----- DATASET RECORDS

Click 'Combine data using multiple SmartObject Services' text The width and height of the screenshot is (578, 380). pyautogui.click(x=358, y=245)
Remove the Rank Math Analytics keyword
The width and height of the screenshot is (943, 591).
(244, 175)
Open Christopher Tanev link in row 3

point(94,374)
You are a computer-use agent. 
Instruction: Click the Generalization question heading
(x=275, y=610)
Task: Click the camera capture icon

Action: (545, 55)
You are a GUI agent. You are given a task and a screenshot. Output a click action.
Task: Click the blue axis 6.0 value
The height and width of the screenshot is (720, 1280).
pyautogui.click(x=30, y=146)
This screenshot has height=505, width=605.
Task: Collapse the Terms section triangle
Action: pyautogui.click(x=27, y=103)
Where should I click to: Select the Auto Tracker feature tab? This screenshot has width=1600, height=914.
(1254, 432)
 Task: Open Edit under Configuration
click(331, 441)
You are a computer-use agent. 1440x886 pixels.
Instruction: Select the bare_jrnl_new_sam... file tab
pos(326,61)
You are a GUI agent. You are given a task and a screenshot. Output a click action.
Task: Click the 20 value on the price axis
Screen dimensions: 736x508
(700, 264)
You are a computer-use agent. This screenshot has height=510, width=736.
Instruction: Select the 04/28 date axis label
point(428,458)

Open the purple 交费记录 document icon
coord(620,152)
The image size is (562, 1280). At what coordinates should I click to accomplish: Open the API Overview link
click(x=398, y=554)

----------

▶ **YOUR ASSIGNMENT**
Output the records in full. Keep every character as it is.

▶ **RESPONSE TO THIS TASK**
Click 'Combine data using multiple SmartObject Services' text The width and height of the screenshot is (578, 380). pyautogui.click(x=358, y=245)
Remove the Rank Math Analytics keyword
The width and height of the screenshot is (943, 591).
(244, 175)
Open Christopher Tanev link in row 3

point(94,374)
You are a computer-use agent. 
Instruction: Click the Generalization question heading
(x=275, y=610)
Task: Click the camera capture icon

Action: (545, 55)
You are a GUI agent. You are given a task and a screenshot. Output a click action.
Task: Click the blue axis 6.0 value
The height and width of the screenshot is (720, 1280).
pyautogui.click(x=30, y=146)
This screenshot has height=505, width=605.
Task: Collapse the Terms section triangle
Action: pyautogui.click(x=27, y=103)
Where should I click to: Select the Auto Tracker feature tab? This screenshot has width=1600, height=914.
(1254, 432)
 Task: Open Edit under Configuration
click(331, 441)
You are a computer-use agent. 1440x886 pixels.
Instruction: Select the bare_jrnl_new_sam... file tab
pos(326,61)
You are a GUI agent. You are given a task and a screenshot. Output a click action.
Task: Click the 20 value on the price axis
Screen dimensions: 736x508
(700, 264)
You are a computer-use agent. This screenshot has height=510, width=736.
Instruction: Select the 04/28 date axis label
point(428,458)

Open the purple 交费记录 document icon
coord(620,152)
The image size is (562, 1280). At what coordinates should I click to accomplish: Open the API Overview link
click(x=398, y=554)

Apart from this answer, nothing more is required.